Extract:
Slowly, slowly, though, thoughts of back-to-school have crept into my mind. And with them, my thoughts of anxiety over a new teacher, classmates, birthday parties, soccer practice snacks...
And then I realized I never even collected Tristan's allergy meds from his camp director. Wow. I am not organized. And school starts in less than a week. Yikes!
A few things to do to get yourself back on track for back to school (if you're like me, and let summer get the best of you):
1. Locate your extra allergy meds bag and label or relabel it appropriately. I will need to relabel Tristan's high tech freezer bag with his name and his new classroom and teacher's name.
2. Get your school medications forms filled out. For me, I will have to locate them first (Remember when the school secretary gave them to me way back in May for the upcoming school year? Unfortunately neither do I), then bring them to the allergist to have them filled out if necessary. The allergists generally don't like it when you bring them a 6 page packet and tell them you need it asap. If you don't have your forms yet, you can probably contact your school district's office or school directly about a week before school resumes and get them. After some searching, I found San Francisco Unified's Allergy Emergency Care Plan (scroll down) and Medication Form (three more bullets down) under "Medications and Emergency Care Plans."
3. Label your child's lunch stuff, including thermoses, food containers, and lunch sack with her name and allergies if you can. You can use stickers or just write all the info clearly with a Sharpie. You may also include his doctor's name and number, and your name and number.
4. Write a letter to your child's teacher with enough information so that she understands the severity of your child's allergies and a short health history. Be sure to include a recent picture, some of his common symptoms and words your child uses to describe his allergies (tongue feels itchy, food tastes spicy, etc.), an Epipen Jr. cheat sheet (find printable version on this page), and other resources. I like to provide Tristan's teacher with an age-appropriate picture book she can read to the class, and some birthday party treat suggestions that are safe for your child (I started a streak of soy ice cream Cuties at Logan's school). I also like to ask at this time if I could send a letter to the other class families about his allergies (this usually gets distributed at Back-to-School night). This year I'll also include our blog address, along with my other contact info.
5. Write a letter to the other families in your child's class so that they also understand his allergies. This might contain information similar to the letter to the teacher. Keep a friendly and open tone so that they feel they can come to you with questions now or in the future. Include a cupcake or cookie recipe that is safe for your child (be very specific in terms of products you use), in case other families are inspired to bake something your child can partake in.

Requirement: Pick up the back-to-school food allergy checklist above where it stops.

Supplied information:
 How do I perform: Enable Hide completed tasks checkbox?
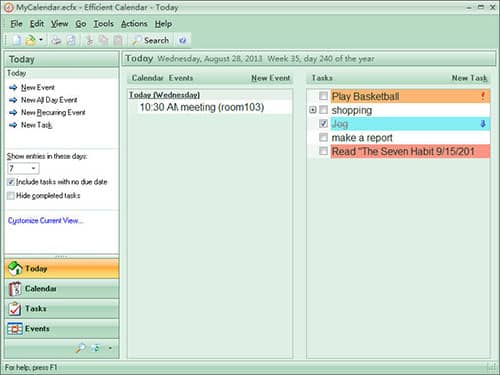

Final answer:
Here is a Wacky Cake recipe you can copy and paste onto your letter (egg, dairy, soy, nut free):
1-1/2 cups flour
1 cup sugar
3 tablespoons unsweetened cocoa
1 teaspoon baking soda
1/2 teaspoon salt
1 teaspoon vanilla extract
1 teaspoon vinegar (I use balsamic)
5 tablespoons vegetable oil
1 cup cold water*
In a mixing bowl, stir together flour, sugar, cocoa, baking soda, and salt. Add vanilla, vinegar, oil, and water (some recipes say to make three wells for the vanilla, vinegar, and oil, and then add the water over all of it and mix. I just throw it all in and it seems fine) and stir until moistened. Pour into a lightly greased 8x8 baking pan or lined or greased cupcake pan (makes about 12 or so). Bake at 350 degrees Fahrenheit for 25 to 30 minutes, or until it springs back when touched lightly.
6. Consider getting some play date cards with essential allergy info, in preparation for the inevitable play date season. Tristan's have his pic, name, allergies, meds, and my cell info.
7. Locate your allergy bracelets, necklaces, or other jewelry to help your child, his teacher, and everyone around more aware and confident about his allergies.
8. Plan on discussing your child's allergies with other parents in the class. This may take some mental preparation, not to sound too pushy or anxious, while still straightforward and friendly. It is my job to help Tristan become "that Star-Wars-loving kid in the class who loves building stuff" instead of just that "food allergy guy".
9. Buy a box of allergy-safe snacks (individually wrapped are good choices) for your child's classroom teacher to stash in case of birthday parties and other celebrations.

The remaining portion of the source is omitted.